Conclusion for the Week Ahead
Equities snapped a two-day advance last Friday, pulled lower as the rising cost of insuring Spanish debt against default increased concerns about Europe's financial health.
The benchmark S&P 500 rose for two consecutive days during the past week after a drop of more than 4 percent in the previous five sessions - opening the possibility that equities had seen the pullback many analysts were expecting after the S&P 500 climbed 12 percent in the first quarter.
The S&P 500 remained near its 50-day moving average, a key technical level that could help indicate the next direction for stocks in the week ahead.
On Friday, the S&P 500 closed at 1,370.26.
The March nonfarm payrolls report, which was released on Good Friday when the U.S. stock market was closed, showed just 120,000 jobs added last month.
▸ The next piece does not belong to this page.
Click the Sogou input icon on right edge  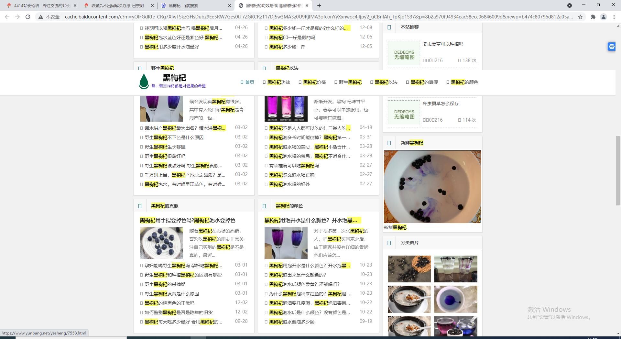pyautogui.click(x=612, y=47)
That figure fell far short of the forecast for 203,000 new jobs and raised questions about whether the recovery in the U.S. labor market was stalling.
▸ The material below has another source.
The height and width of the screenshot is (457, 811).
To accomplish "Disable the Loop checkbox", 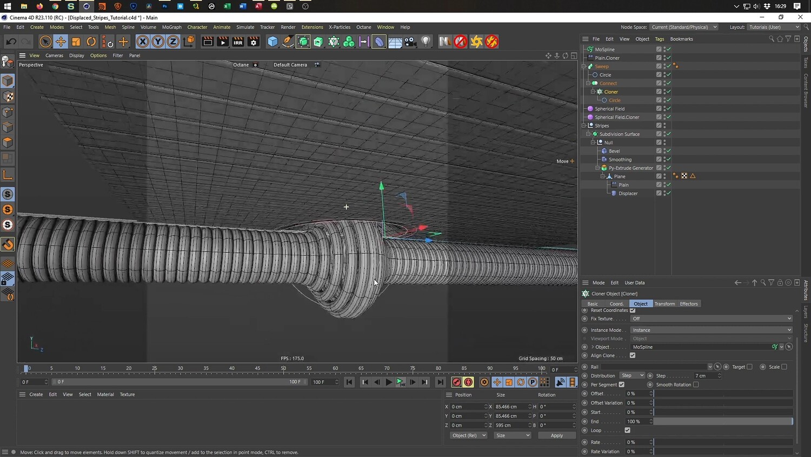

Employment has been on everybody's watch list since that Friday.There continues to be improvement which may bring about the belief that it was a hiccup, but in aggregate, as the economic recovery is still continuing to improve.
But even if earnings are solid and data shows improvement, markets could be susceptible to further losses if more signs of fiscal distress in the euro-zone emerges.
You have to put Europe, Spain and Italy, on any 'watch list' at this point – which may even be more important than earnings.
Unfortunately, last week saw a fairly deep correction, more than many were expecting. This leads us to the market direction in the week ahead -- the action early in the week ahead will likely set the tone for the next week or two.
It is important that investors have stops in place. While there may only be another 2% to 3% decline, there is a chance that there could be a loss of another 5%. That is why it is important to determine stops on positions when the markets are closed, so investors do not get caught up in the emotion of a declining market.